What you give back should be exactly the lines from the one with "Open settings gear for Hubspot connector" through the end of the data, without the pictures.

[Saved entries]
========================

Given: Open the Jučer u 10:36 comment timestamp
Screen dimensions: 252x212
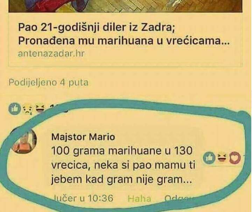Looking at the screenshot, I should [83, 198].
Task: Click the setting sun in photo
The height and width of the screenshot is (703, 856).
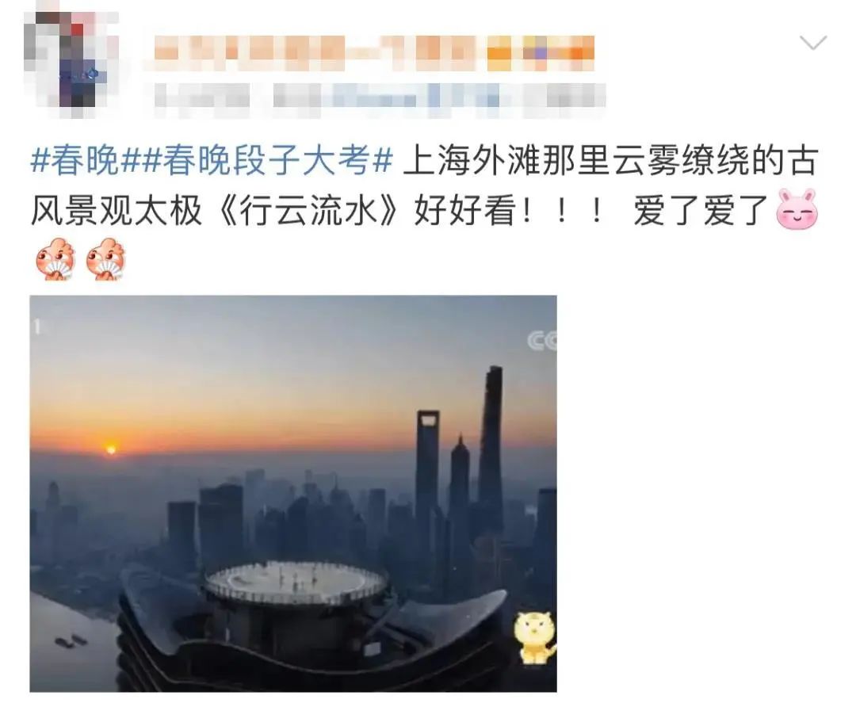Action: click(x=111, y=449)
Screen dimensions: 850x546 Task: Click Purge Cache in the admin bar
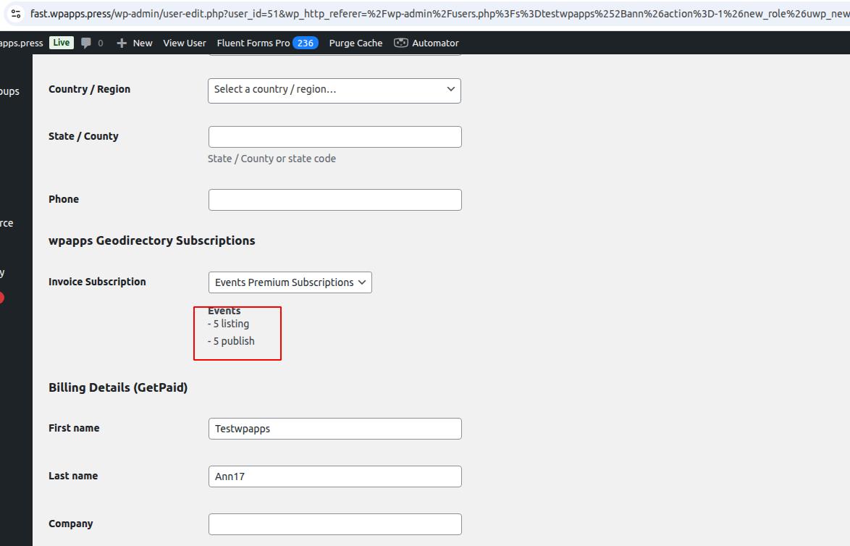point(355,43)
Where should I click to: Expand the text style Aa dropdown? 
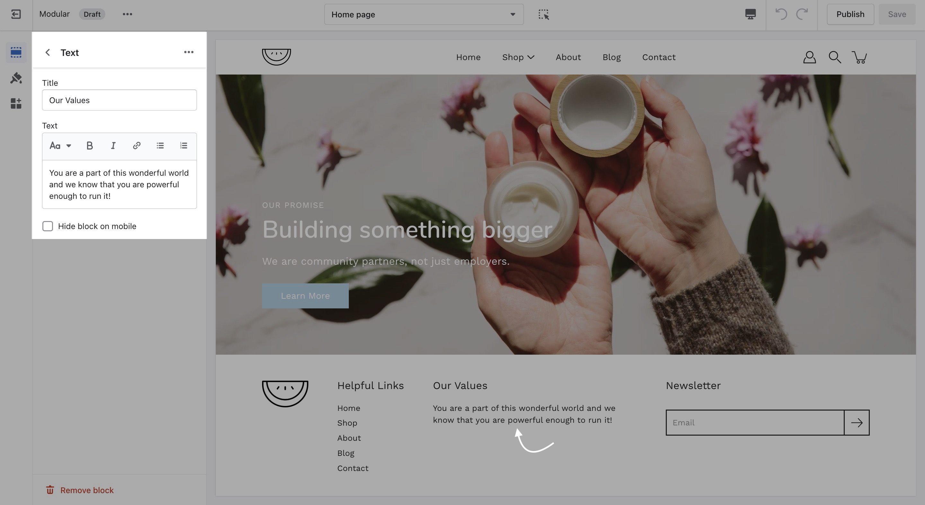coord(60,145)
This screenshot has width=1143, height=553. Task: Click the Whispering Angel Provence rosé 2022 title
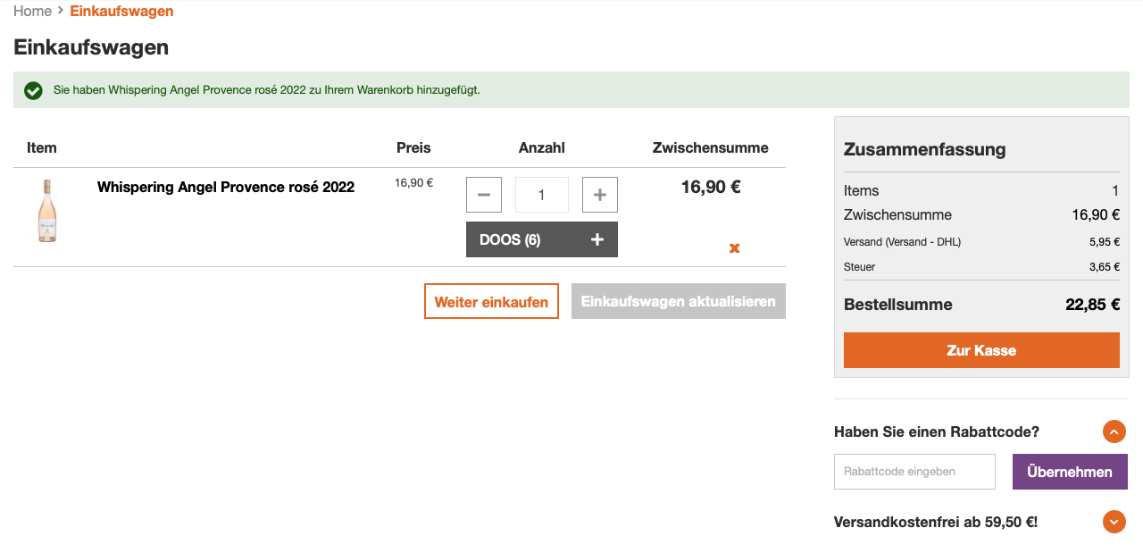pyautogui.click(x=225, y=187)
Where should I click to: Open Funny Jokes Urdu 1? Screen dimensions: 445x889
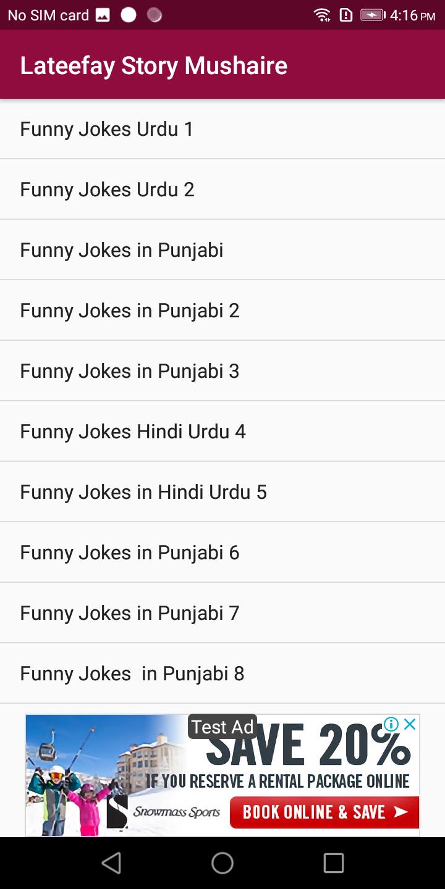(x=223, y=129)
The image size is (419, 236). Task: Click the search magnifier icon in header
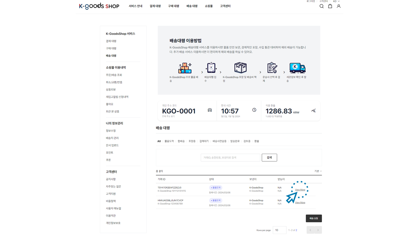tap(321, 6)
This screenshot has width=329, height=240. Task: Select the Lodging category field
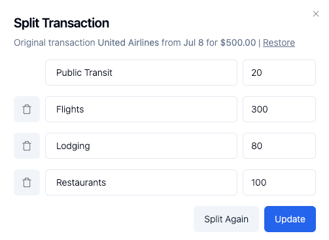pos(141,146)
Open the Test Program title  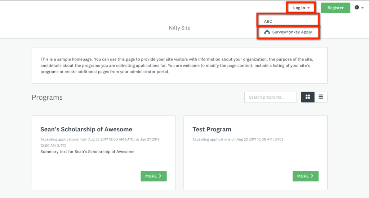212,129
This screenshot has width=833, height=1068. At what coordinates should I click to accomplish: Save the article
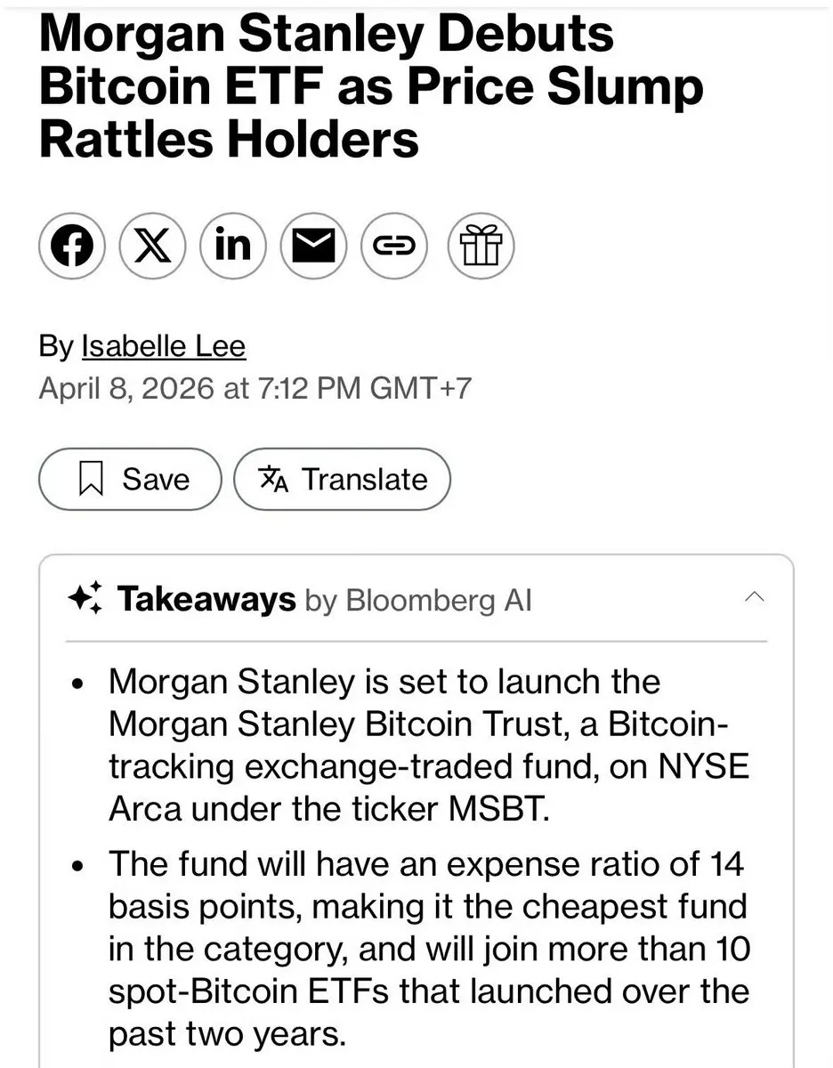pos(130,479)
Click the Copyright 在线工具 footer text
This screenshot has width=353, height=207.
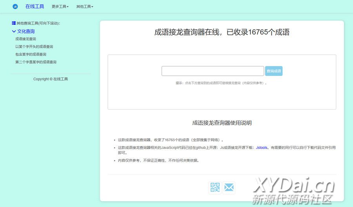click(x=51, y=79)
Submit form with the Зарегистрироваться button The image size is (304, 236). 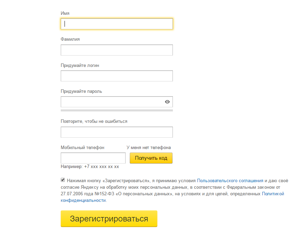tap(109, 219)
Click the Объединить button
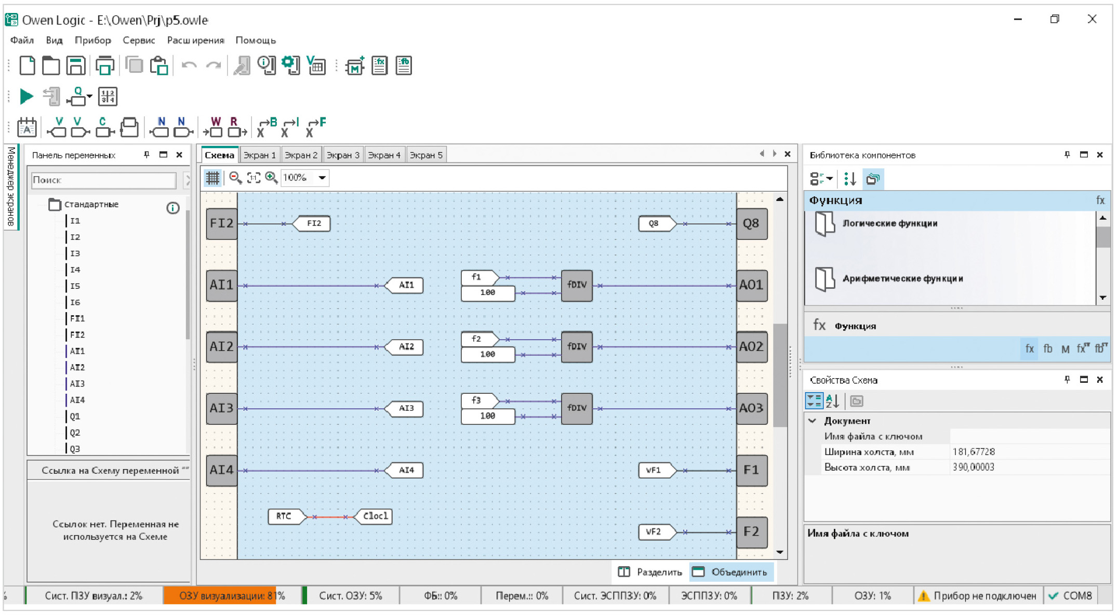 pos(730,572)

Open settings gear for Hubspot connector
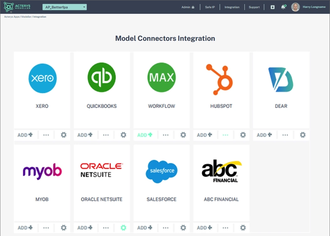(x=243, y=135)
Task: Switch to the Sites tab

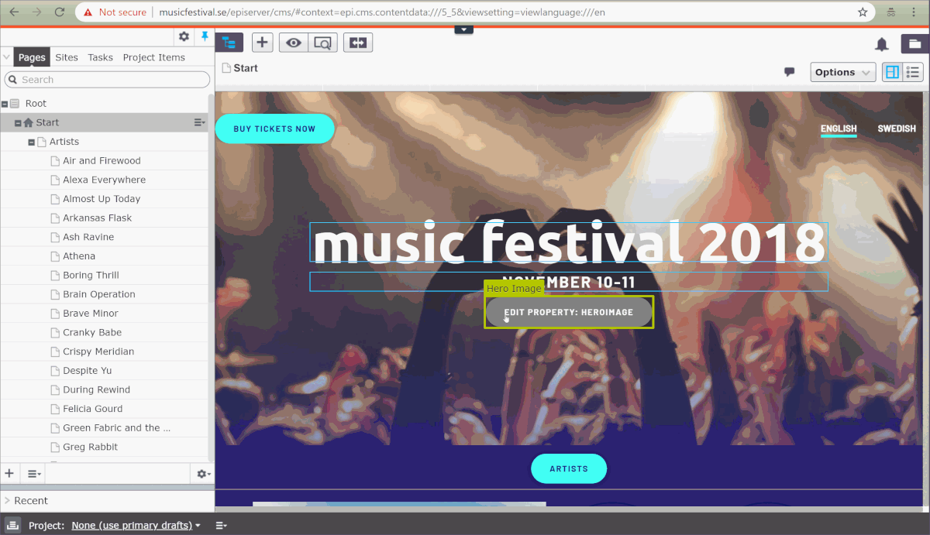Action: pos(67,57)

========================

▶ **Your response**
Open settings gear for Hubspot connector
(x=243, y=135)
Task: Switch to the Sites tab

Action: pos(67,57)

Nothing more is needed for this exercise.